You need to download the application to get started.

  • R is free.
  • R runs on all operating systems.
  • R is powerful.

1.3.2 How-to videos (optional)

The following videos might be useful, but they are not required! The next sections describe (in words) how to install R and RStudio.

Optional videos:

  1. Installing R and RStudio
  2. Set up your computer and start to use R via RStudio
  3. Saving figures made with ggplot()
  4. Introduction to ggplot2 (20 min)

1.3.3 How-to instructions

  1. Find out what version of operating system (OS) your computer is using (e.g., Windows 10 or 11, or Linux Ubuntu, or Mac Sonoma, or other recent editions). This will help determine which version of R to use. If you are using a Mac, this also requires that you determine which version of processor or chip your computer uses (Intel processor vs. Apple M1 chip or higher). Check the processor or chip under “About this Mac” in the Apple icon menu in the upper left corner of your screen.
  2. Google R (just the letter “R”) to navigate to the R Project for Statistical Computing.
  3. Find the link in the left Task Bar for CRAN (Comprehensive R Archive Network).
  4. Find and navigate to a CRAN site near you (e.g., United States or Midwest US or Ohio). These are called mirrors because they are copies of each other.
  5. Download and install the latest release of R for your operating system (Mac, Windows, or Linux).
  6. As of January 2023, it was version 4.2.2. It is a single file to download. You should use whatever the latest version is.
  7. In January 2023, it was worked like this:
    1. Mac - select R-4.2.2.pkg (for the Intel chip) or R-4.2.2.arm64.pkg (for the Apple M1 chip)
    2. Windows - select the “base” package, then R 4.2.2
    3. Linux - select your flavor, and follow instructions.

1.3.4 Where

  • R (and RStudio) will be installed along side all your other applications.

1.3.5 Installing RStudio

RStudio is an integrated development environment (IDE), designed to be used with R. The R interface looks a little different on Windows, Macs, and Linux computers. RStudio will allow us all share an identical appearance and user experience.

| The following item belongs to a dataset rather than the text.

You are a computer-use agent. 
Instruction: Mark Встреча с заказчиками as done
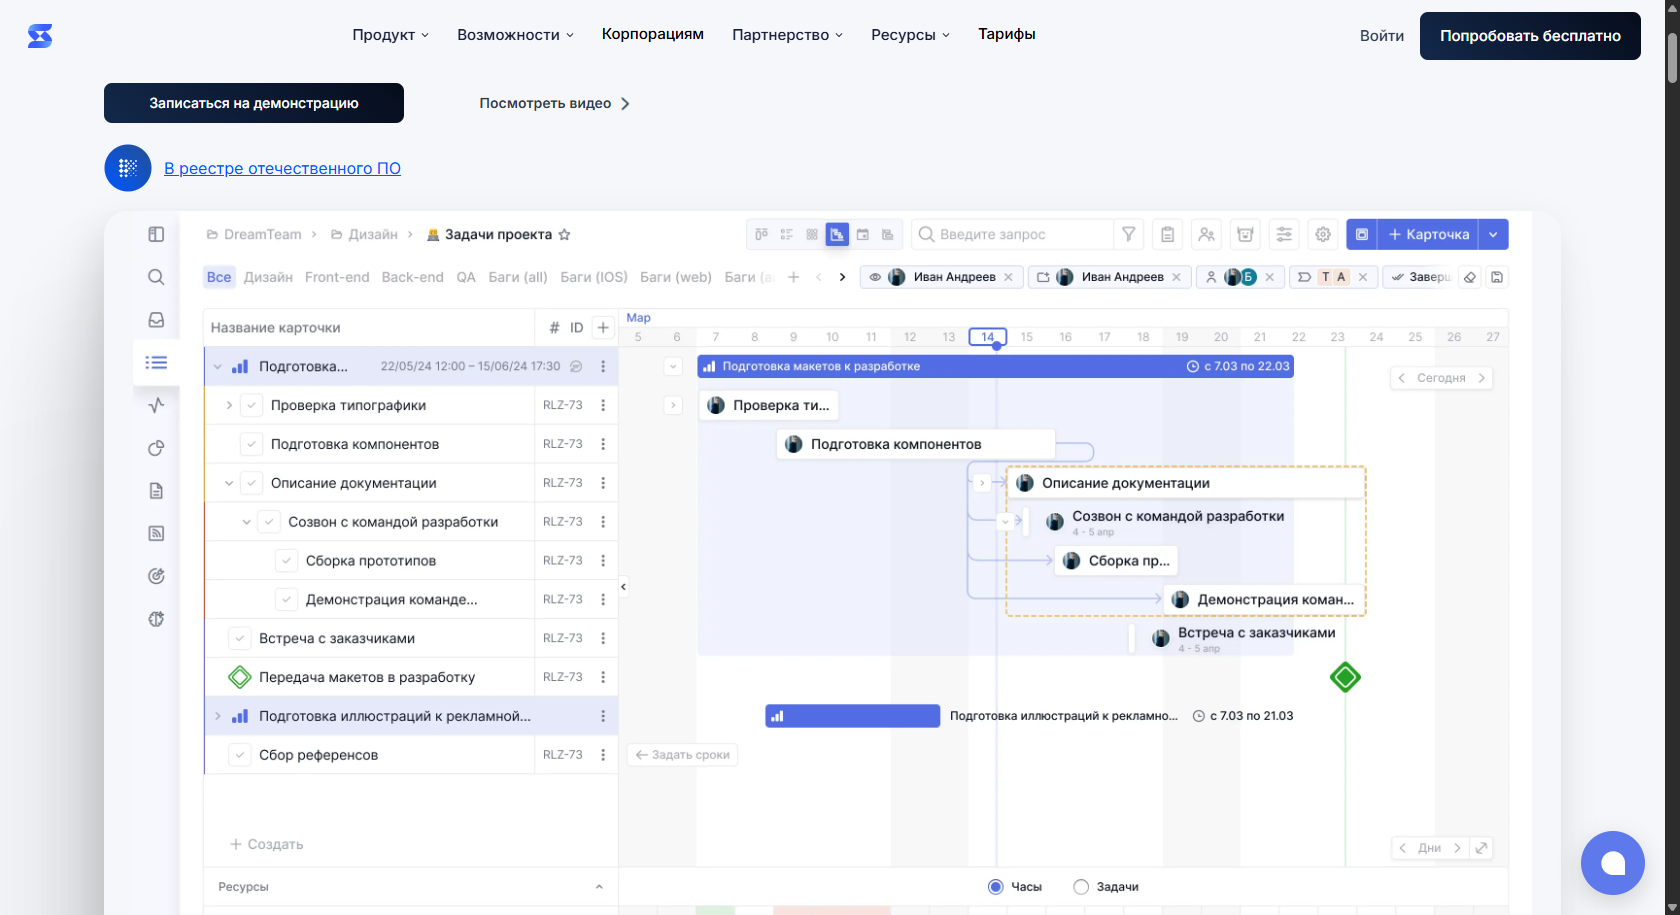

  1. Navigate online to the RStudio website.
  2. Under Products find RStudio IDE.
  3. Select and download the Open Source Edition (RStudio Desktop). You want the desktop version (not the server version).
  4. Follow instructions to install on your computer.

1.3.6 R \(\neq\) RStudio

RStudio is an interface to R. When we use R in this class, we will use RStudio as our interface, but you need to realize that we are primarily using R. We don’t need RStudio to do the work, but it makes my job as instructor easier, and makes it a little easier for you as well. So, when you start to use R, just open RStudio, and it will load R for you.

In this class, you will use the English language to write about ecology, and the R language to explore and analyze ecological data.

1.4 Set up two folders for this class

  1. Set up a folder for this class. Call it “BIO209W”. Do not name it “BIO_209W” or “Bio209W” or “ecology”. Just “BIO209W”. It will help us. I don’t really care where you put this folder, but you should have a place for all of your classes, and you could put it there. Don’t put it in “Downloads”.

  2. Next, set up a subfolder inside BIO209W called “Rwork”. Do not call it “RWORK” or “R_work” or anything else - just “Rwork”. It will help us. A lot. Rwork will be your working directory, which is where R looks automatically for data and where it automatically puts output.

1.5 Working in R

To work in R in this class, we will open RStudio. It will open R for you.

1.5.1 Set your “working directory”

In this section, we learn what the “working directory” is and how to set it.

Your working directory is where R looks to find stuff by default. R can look anywhere you tell it to, but it looks automatically in your “working directory”.

In this class, you should always use “Rwork” as your working directory.

I can find out where my working directory is by using getwd() to get my working directory:

getwd()
[1] "/Users/stevenmh/Courses/intro_to_ecology"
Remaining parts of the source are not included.